1, 23, 3493                  # Decimal integers
01, 027, 06645               # Octal integers
0x1, 0x17, 0xDA5             # Hexadecimal integers

Any kind of integer literal may be followed by the letter L or l to denote a long integer. For instance:

1L, 23L, 99999333493L        # Long decimal integers
01L, 027L, 01351033136165L   # Long octal integers
0x1L, 0x17L, 0x17486CBC75L   # Long hexadecimal integers

Use uppercase L here, not lowercase l, which may look like the digit 1. The difference between a long integer and a plain integer is that a long integer has no predefined size limit: it may be as large as memory allows. A plain integer takes up a few bytes of memory and has minimum and maximum values that are dictated by machine architecture. sys.maxint is the largest available plain integer, while -sys.maxint-1 is the largest negative one. On typical 32-bit machines, sys.maxint is 2147483647.

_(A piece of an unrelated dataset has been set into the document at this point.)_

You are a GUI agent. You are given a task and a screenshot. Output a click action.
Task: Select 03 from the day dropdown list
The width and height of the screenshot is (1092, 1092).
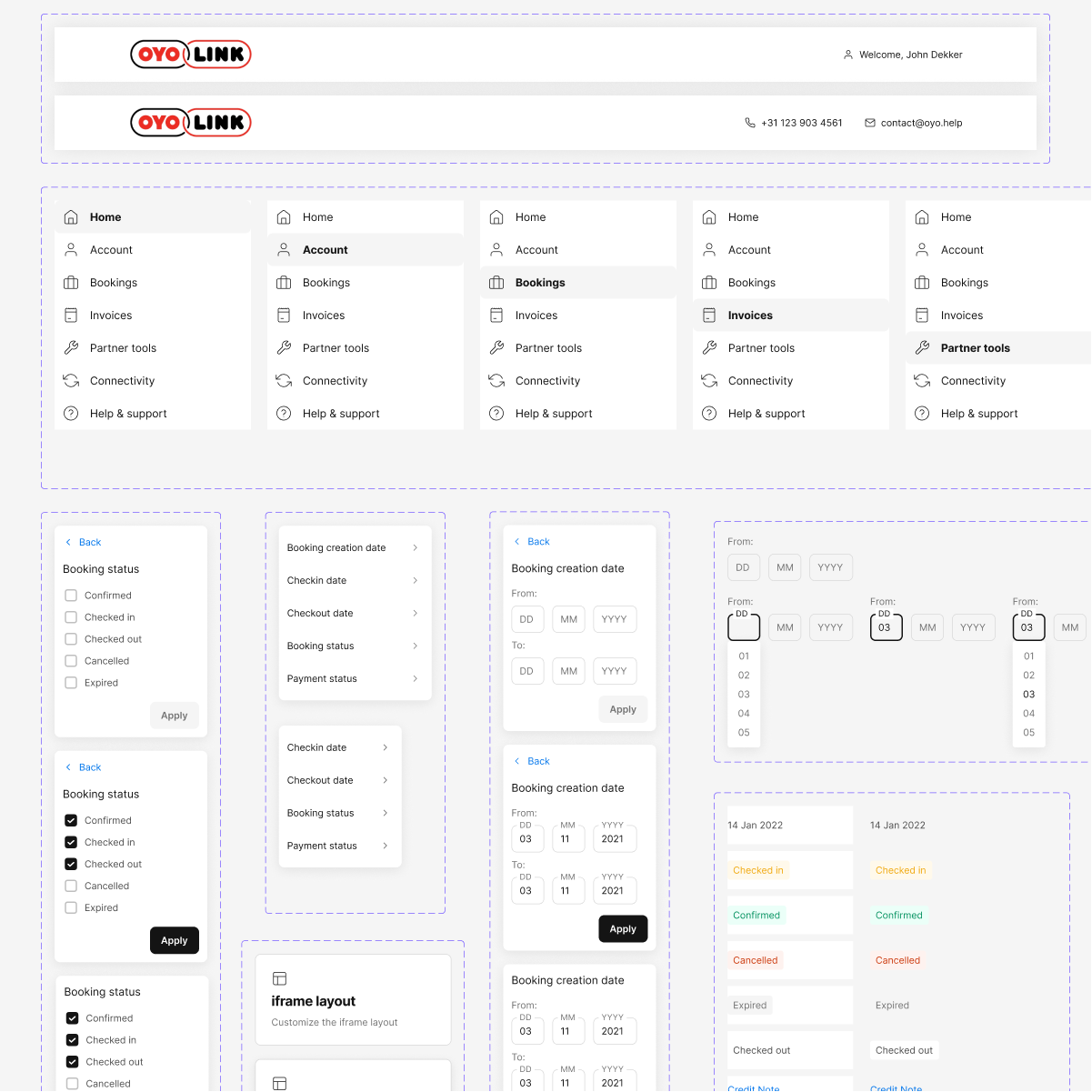744,694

A floating-point literal is represented by a sequence of decimal digits that includes a decimal point (.), an exponent part (an e or E, optionally followed by + or -, followed by one or more digits), or both. The leading character of a floating-point literal cannot be e or E: it may be any digit or a period (.) (prior to Python 2.2, a leading 0 had to be immediately followed by a period). For example:

0., 0.0, .0, 1., 1.0, 1e0, 1.e0, 1.0e0

A Python floating-point value corresponds to a C double and shares its limits of range and precision, typically 53 bits of precision on modern platforms. (Python currently offers no way to find out this range and precision.)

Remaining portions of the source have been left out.